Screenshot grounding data
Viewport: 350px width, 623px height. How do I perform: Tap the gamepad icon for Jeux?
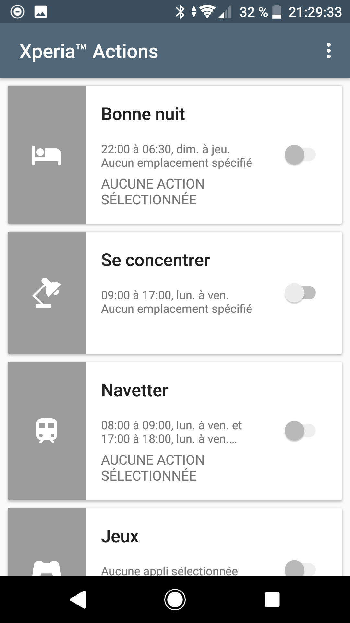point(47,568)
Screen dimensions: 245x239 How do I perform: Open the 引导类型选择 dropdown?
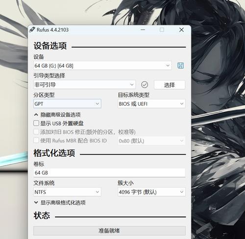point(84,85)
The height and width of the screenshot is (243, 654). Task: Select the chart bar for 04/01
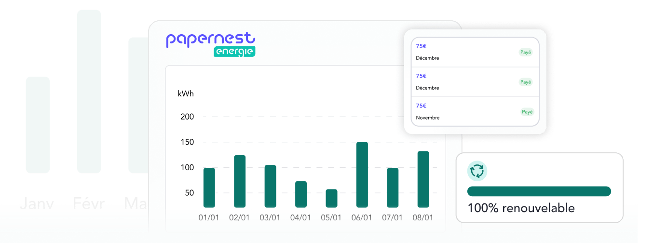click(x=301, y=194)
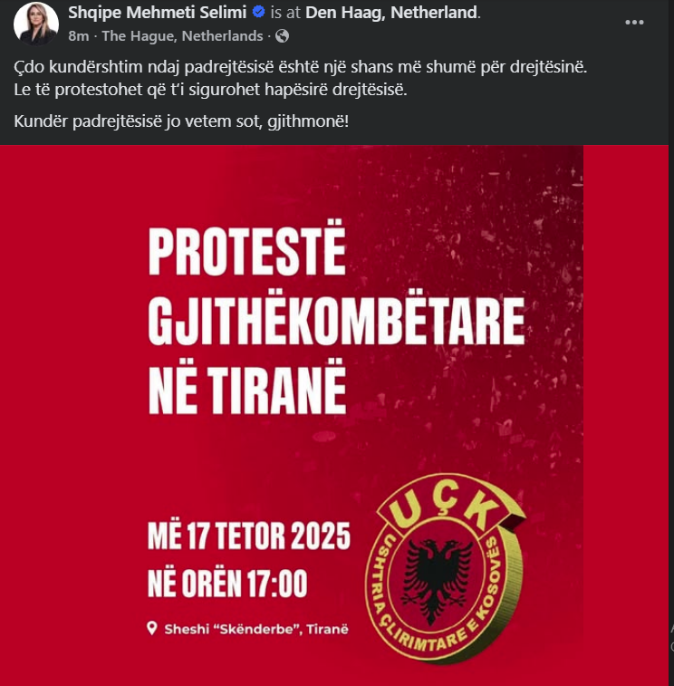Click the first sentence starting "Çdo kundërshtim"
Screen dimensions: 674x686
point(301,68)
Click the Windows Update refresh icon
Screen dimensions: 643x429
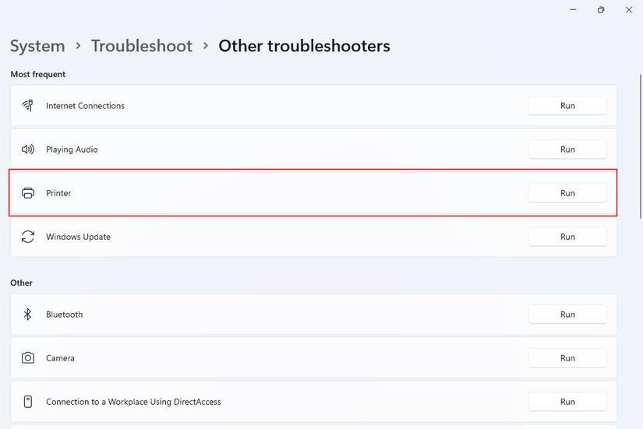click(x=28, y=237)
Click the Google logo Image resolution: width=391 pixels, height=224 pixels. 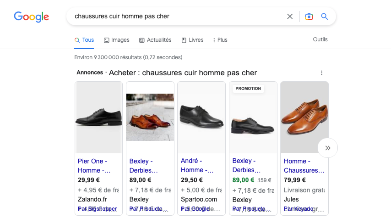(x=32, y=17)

---

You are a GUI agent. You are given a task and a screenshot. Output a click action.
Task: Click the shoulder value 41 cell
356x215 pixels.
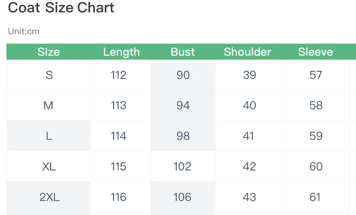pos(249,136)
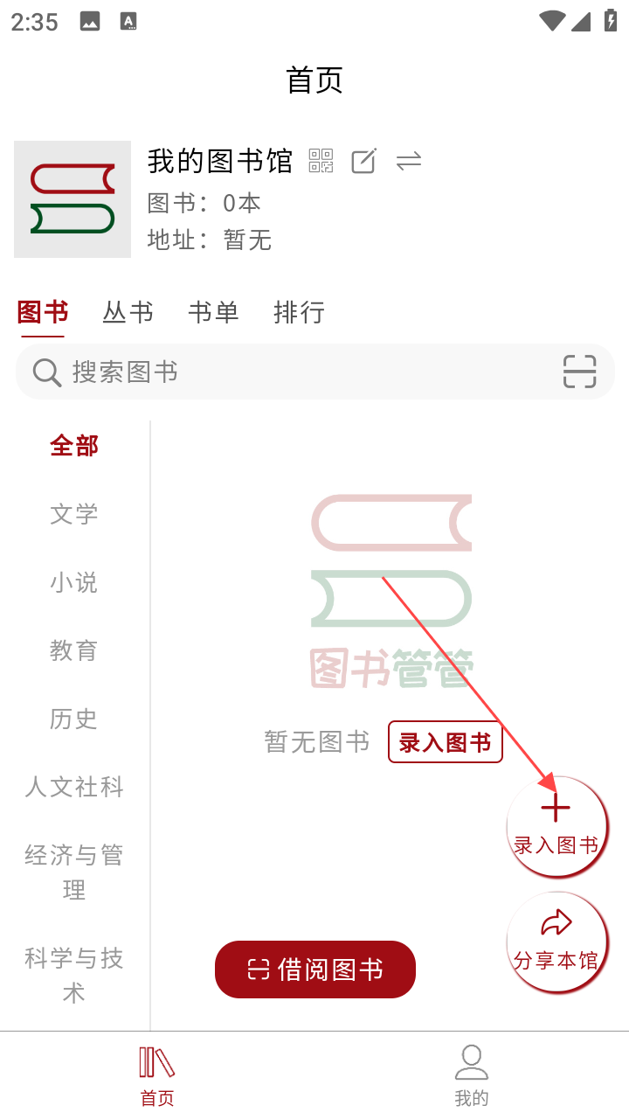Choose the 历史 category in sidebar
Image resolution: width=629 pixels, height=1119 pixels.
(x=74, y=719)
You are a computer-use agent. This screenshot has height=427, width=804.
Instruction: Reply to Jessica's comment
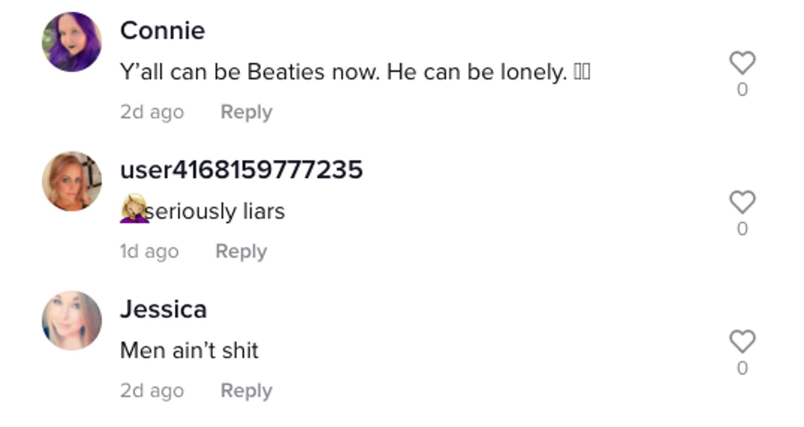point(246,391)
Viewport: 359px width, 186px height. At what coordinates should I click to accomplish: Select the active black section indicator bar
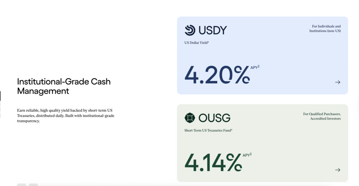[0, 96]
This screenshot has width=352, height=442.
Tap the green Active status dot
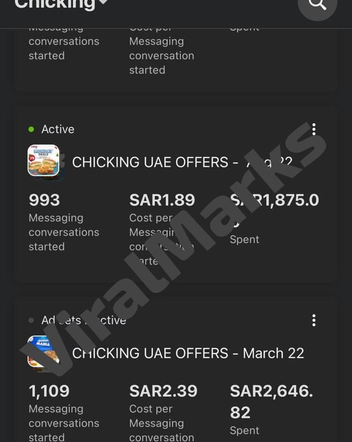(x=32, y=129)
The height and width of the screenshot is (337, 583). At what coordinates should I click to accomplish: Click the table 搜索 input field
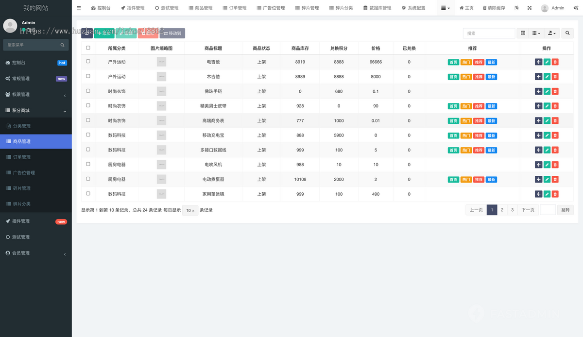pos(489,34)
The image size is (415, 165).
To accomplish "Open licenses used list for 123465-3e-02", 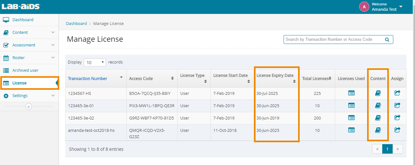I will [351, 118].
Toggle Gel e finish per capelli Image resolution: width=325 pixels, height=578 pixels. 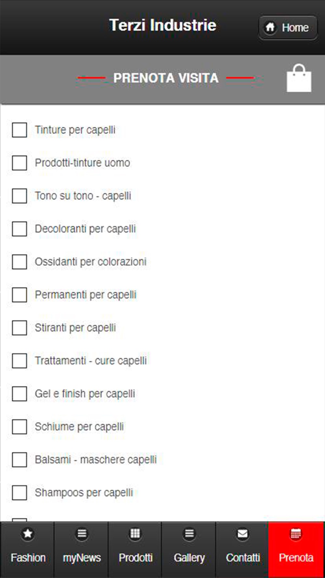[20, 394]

### TO DO
All lines in the records above with "agent" need to be found and copied.

### RESPONSE TO THIS TASK
You are a GUI agent. You are given a task and a screenshot. Output a click action.
You are a computer-use agent. This screenshot has height=427, width=804.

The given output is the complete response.